I went to what seemed to be the perfect world this weekend. Beautiful blue skies with picture-perfect clouds. Even the rainy days are beautiful to my eye. There are no skyscrapers, no traffic, not much retail, and the air gives off a feeling of peace and calm. I found my mind in two perfect worlds apart.
We travel less than 200 miles to visit the Amish community in Ethridge, Tennessee. We visited this area last year, but it was late spring, and the air was different. The attention was on brightness and new growth. We enjoyed garden-fresh produce, fresh bread, wildflowers, and children running free most of the day.
A Different Season
This recent visit found the land dry and tired. Cornstalks were bundled and dogs were so tired there was no urgency to get up when visitors arrived. This is not a negative viewpoint. It is an observation, something that grabbed my attention after a day of visiting this community. Children were spending more hours in the white, one-room schoolhouses that stood alone in a golden field. Mothers were more visible. They ran the shop while keeping up the daily routines of the family. The fields were dotted with blue. Fathers and young boys who had reached the transitional age (maybe 10 or 12… not sure) saw the sun rise daily. School acquires less time as they begin to learn the family trades.

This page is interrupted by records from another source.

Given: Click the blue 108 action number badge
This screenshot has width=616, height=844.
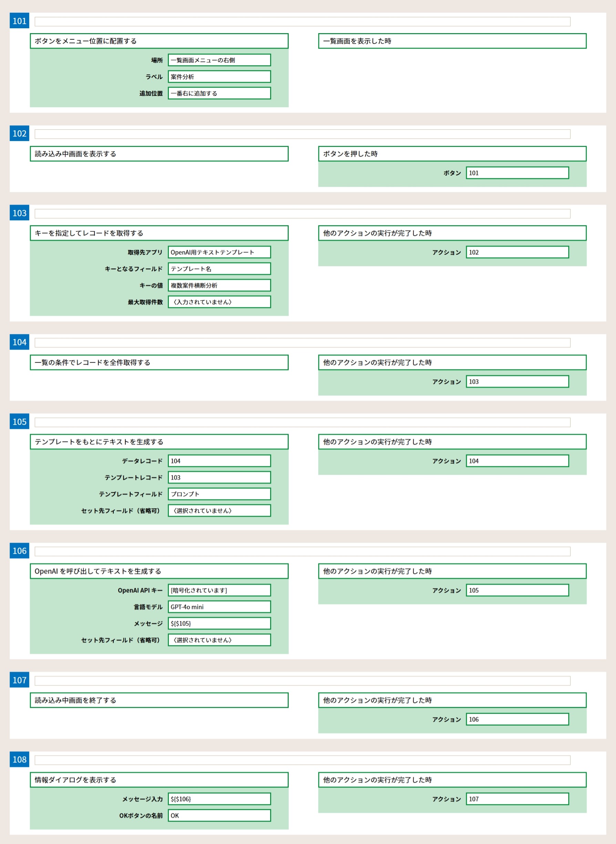Looking at the screenshot, I should point(19,759).
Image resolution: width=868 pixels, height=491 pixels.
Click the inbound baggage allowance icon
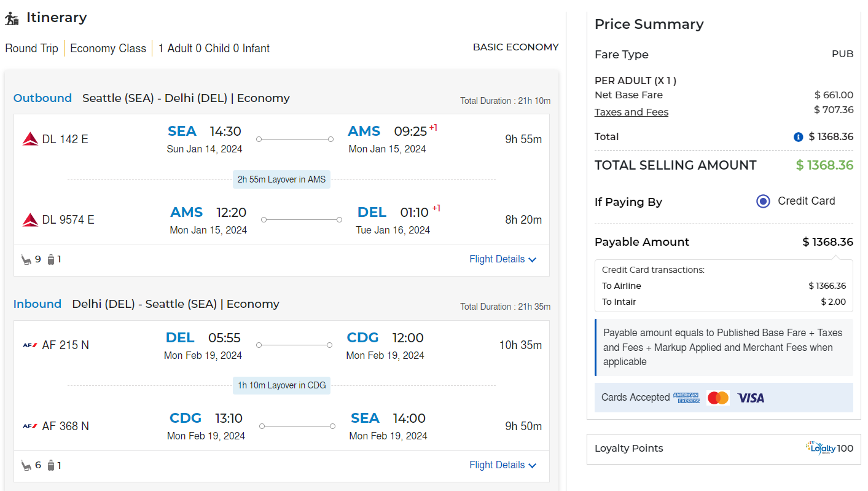point(51,465)
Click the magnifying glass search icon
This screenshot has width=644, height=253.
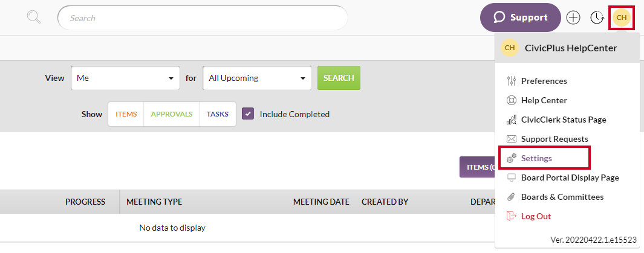point(34,18)
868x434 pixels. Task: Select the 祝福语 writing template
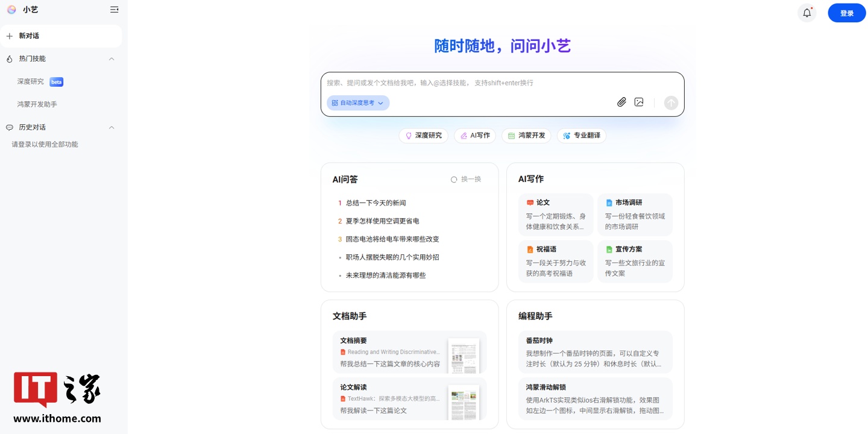(x=555, y=262)
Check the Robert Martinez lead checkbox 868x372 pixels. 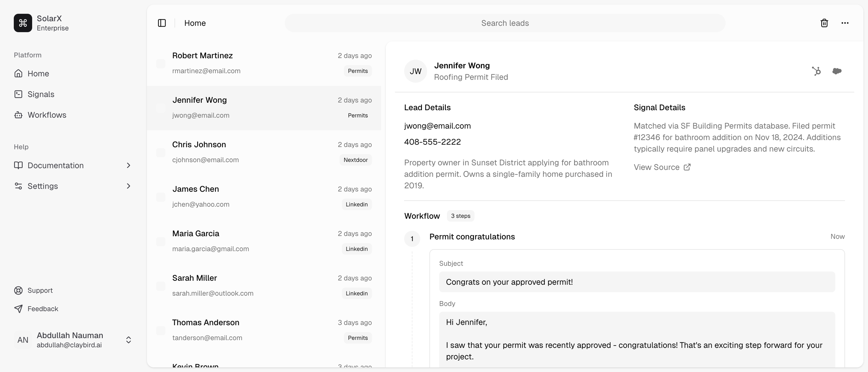pyautogui.click(x=161, y=64)
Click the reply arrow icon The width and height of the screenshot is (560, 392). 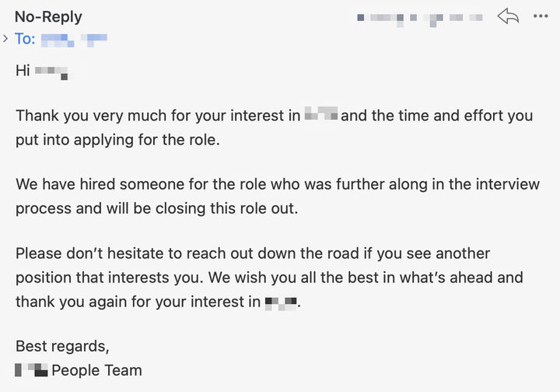coord(508,16)
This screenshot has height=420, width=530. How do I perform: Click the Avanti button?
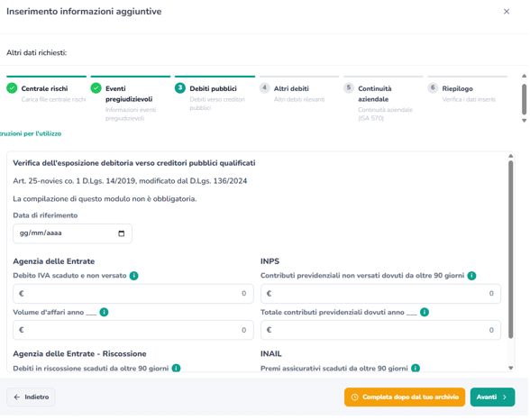point(492,397)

Their energy is focused on their calling. The trade they’ve developed is their cornerstone…their purpose. A leather smith is not concerned with building cedar chairs. The family growing pumpkins has no worries about milking cows or weaving baskets. These people are focused. They have a community and they depend on one another without fear. Find your calling, do that each day, and let life take care of itself. My soul yearns for this. Strangely enough, it took seeing two perfect worlds apart to recognize this epiphany. My mind tells me my world is perfect. Their minds say the same. I now agree with both.
The World I Am In
The world I live in thrives on movement. It craves individuality and desires to be in the “right” place. Color abounds and time moves fast. Everyone is looking to stand out but also blend in. I find it overwhelming and invigorating, often in the same breath. My soul knows I am created for a given purpose, but my mind often wants to chase what is not made for me. This world can be noisy. It is alive, beautiful, inspiring, and full of possibilities, but oh so very confusing. I have found two perfect worlds apart from one another with wonderful distance. Both have the same number of hours in a day. Both are continuing at their own unique pace. Neither one is wrong. But neither one is truly flawless. These are simply two perfect worlds apart.
Curiosity Has Us
Isn’t it interesting how we can re-center ourselves through others? I remain content in the place where I have been set but not without curiosity. I seek my purpose and grasp the world I am in. All the while, I am learning and discovering life from a world that seems so far away, so different. Is it better? Probably not. I am certain the Amish are just as curious. They see our world driving through their community. They stare, we stare. How can they not wonder what it may be like to step into a different “perfect” world?
Two Perfect Worlds Apart
Perfect is subjective. Looking from the outside is an easy way to see perfection. It is inspiring but need not be our real perception. My visits to the Amish community ground me. I’m reminded that I am here for a purpose…we all are. I cannot do everything that seems charming for I am not created to do what you are doing. Seeing two perfect worlds apart is a perfect example. It is all beautiful and perfectly created, but everything is not for all of us. My calling is mine and yours belongs to you. This is what causes two perfect worlds apart to continually harmonize and inspire.